Hi Cerda,
I see that you have used a FF calculator, which is fine, but the geometry should be optimized to reach the nearest minimum in the potential energy surface before performing the dynamical matrix calculation. Without geometry optimization, your script is generating a lot of -ve normal mode frequencies. Given the size of the configuration, this could take thousands of optimization steps before the forces go below 0.01 eV/A. A good practice before computing the free energy is to check the vibrational frequencies using the 'VibrationalMode' analysis object. For nonlinear molecules, all eigenfrequencies except the first 6 should be positive. If not, then either the FF is not good enough or the geometry is not a local minimum to perform harmonic analysis.

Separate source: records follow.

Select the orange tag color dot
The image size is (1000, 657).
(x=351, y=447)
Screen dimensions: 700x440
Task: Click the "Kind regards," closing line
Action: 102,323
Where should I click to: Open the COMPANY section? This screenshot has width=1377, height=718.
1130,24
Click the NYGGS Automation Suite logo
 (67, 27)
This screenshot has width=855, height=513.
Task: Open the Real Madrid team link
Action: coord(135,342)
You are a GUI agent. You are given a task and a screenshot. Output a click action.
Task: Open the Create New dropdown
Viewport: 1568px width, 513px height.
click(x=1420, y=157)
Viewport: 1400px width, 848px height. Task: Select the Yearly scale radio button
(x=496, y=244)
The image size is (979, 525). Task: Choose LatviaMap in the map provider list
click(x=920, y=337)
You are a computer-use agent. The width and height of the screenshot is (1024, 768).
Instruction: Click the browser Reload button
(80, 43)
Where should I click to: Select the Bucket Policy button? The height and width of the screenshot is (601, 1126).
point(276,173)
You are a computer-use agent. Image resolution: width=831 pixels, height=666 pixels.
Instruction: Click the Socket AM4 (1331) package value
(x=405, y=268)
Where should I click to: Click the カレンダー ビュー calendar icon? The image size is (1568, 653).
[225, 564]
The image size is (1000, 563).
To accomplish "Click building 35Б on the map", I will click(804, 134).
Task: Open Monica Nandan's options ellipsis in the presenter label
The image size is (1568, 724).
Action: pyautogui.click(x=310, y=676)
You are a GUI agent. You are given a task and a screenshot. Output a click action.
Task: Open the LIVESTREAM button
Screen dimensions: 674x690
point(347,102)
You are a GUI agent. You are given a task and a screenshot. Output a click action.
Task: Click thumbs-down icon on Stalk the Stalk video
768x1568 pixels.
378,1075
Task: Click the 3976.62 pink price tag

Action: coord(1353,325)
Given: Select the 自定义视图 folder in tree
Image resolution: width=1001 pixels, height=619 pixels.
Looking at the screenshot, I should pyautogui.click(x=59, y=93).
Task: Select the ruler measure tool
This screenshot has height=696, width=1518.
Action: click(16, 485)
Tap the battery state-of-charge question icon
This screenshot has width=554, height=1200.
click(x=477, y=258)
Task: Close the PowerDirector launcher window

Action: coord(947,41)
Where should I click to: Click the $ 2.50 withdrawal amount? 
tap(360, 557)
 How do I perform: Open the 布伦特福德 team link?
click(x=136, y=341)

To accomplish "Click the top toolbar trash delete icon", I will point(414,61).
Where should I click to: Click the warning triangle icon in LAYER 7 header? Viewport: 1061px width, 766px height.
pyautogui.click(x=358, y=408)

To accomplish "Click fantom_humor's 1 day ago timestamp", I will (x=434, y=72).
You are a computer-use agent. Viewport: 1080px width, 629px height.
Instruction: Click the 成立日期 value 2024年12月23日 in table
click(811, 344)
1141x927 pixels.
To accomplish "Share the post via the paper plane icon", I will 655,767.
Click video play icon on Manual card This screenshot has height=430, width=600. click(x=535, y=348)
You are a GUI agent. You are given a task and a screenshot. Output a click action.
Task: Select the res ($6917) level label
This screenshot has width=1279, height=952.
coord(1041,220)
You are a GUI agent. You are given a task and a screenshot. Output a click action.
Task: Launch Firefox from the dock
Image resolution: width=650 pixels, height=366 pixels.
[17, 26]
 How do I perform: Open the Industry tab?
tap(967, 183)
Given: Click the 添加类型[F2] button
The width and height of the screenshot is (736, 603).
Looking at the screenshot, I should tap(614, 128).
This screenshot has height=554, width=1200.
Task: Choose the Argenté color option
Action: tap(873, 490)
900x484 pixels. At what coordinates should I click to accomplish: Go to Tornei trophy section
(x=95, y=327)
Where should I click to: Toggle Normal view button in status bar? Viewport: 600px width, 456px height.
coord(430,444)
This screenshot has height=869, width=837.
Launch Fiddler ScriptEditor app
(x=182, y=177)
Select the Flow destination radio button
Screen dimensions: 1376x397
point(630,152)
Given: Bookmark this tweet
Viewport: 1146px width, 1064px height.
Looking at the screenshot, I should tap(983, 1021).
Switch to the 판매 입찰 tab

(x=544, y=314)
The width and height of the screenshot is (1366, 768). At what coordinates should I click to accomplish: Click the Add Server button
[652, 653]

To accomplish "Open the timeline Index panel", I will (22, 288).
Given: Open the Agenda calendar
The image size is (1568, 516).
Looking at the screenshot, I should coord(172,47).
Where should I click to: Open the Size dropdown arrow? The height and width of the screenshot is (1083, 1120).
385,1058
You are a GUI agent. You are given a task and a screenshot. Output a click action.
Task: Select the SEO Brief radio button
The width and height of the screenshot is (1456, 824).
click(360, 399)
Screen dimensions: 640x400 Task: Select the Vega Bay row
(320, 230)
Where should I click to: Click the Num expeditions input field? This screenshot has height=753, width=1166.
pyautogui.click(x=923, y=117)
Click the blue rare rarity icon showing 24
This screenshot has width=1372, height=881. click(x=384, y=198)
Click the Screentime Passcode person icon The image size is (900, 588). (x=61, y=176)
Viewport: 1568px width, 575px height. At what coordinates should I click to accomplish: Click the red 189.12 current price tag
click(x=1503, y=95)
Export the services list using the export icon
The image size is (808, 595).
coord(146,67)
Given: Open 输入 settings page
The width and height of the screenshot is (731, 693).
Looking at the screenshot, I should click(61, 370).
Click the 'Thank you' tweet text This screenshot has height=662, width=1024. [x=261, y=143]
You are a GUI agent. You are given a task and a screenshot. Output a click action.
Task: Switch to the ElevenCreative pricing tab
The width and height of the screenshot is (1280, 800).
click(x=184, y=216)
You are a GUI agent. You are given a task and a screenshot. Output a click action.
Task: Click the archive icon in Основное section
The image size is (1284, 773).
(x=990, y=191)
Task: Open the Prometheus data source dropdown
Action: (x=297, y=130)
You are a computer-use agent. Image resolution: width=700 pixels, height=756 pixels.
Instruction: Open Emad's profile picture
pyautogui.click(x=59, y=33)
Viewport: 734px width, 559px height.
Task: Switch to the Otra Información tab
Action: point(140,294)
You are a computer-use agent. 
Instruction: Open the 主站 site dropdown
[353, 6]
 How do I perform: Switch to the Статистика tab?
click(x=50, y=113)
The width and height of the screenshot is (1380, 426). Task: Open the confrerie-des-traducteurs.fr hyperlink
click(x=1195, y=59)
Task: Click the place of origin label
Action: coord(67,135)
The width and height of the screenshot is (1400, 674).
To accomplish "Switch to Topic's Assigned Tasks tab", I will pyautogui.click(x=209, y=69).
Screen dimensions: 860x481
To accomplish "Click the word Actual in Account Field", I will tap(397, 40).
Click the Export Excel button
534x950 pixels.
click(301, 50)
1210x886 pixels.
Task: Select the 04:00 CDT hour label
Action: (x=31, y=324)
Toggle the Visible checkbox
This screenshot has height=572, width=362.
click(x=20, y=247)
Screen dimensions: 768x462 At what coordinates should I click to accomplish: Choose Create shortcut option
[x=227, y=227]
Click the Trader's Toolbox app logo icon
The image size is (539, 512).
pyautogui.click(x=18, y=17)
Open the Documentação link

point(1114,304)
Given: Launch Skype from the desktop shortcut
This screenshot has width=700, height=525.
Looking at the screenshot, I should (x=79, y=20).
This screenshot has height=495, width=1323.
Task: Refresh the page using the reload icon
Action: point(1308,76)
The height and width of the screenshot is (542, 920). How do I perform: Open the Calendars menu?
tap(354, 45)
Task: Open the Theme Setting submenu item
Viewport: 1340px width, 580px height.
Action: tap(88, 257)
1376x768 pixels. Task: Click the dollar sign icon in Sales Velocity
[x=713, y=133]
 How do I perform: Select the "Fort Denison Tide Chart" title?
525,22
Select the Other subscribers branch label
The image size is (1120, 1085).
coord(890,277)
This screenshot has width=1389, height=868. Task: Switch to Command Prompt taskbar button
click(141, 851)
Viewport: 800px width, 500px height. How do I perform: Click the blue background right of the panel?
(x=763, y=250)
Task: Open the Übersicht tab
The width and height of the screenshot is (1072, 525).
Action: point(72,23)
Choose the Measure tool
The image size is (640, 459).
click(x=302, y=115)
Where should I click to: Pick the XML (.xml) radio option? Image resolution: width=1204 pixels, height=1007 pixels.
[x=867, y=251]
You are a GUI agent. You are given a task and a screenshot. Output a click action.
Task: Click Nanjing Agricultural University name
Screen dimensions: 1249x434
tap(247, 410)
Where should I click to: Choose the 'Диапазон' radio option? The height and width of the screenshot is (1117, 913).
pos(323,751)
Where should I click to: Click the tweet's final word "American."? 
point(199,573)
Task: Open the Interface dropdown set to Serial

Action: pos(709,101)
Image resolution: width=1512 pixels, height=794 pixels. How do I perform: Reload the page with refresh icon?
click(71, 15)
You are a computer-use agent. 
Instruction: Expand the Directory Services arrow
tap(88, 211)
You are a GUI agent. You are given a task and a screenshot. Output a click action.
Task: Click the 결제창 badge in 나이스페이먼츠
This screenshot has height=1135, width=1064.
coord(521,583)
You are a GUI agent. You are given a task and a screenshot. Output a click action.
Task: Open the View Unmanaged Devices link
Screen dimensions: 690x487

Please try geometry optimization until the vibrational frequencies are as mentioned above before performing IdealGasThermoChemistry - negative frequencies result in nan during vibrational entropy calculation under ideal gas approximation. When you use PhononDOS, then we only consider the positive frequencies for calculation, that is why it does not give you nan. But as I mentioned earlier, PhononDOS uses Quasi Harmonic Approximation meant for solids and does not include contributions for rotation and translation. Also, it is a constant volume approximation - meaning that it only gives you the Helmholtz free energy and not the Gibbs free energy.
Let me know if there are further questions.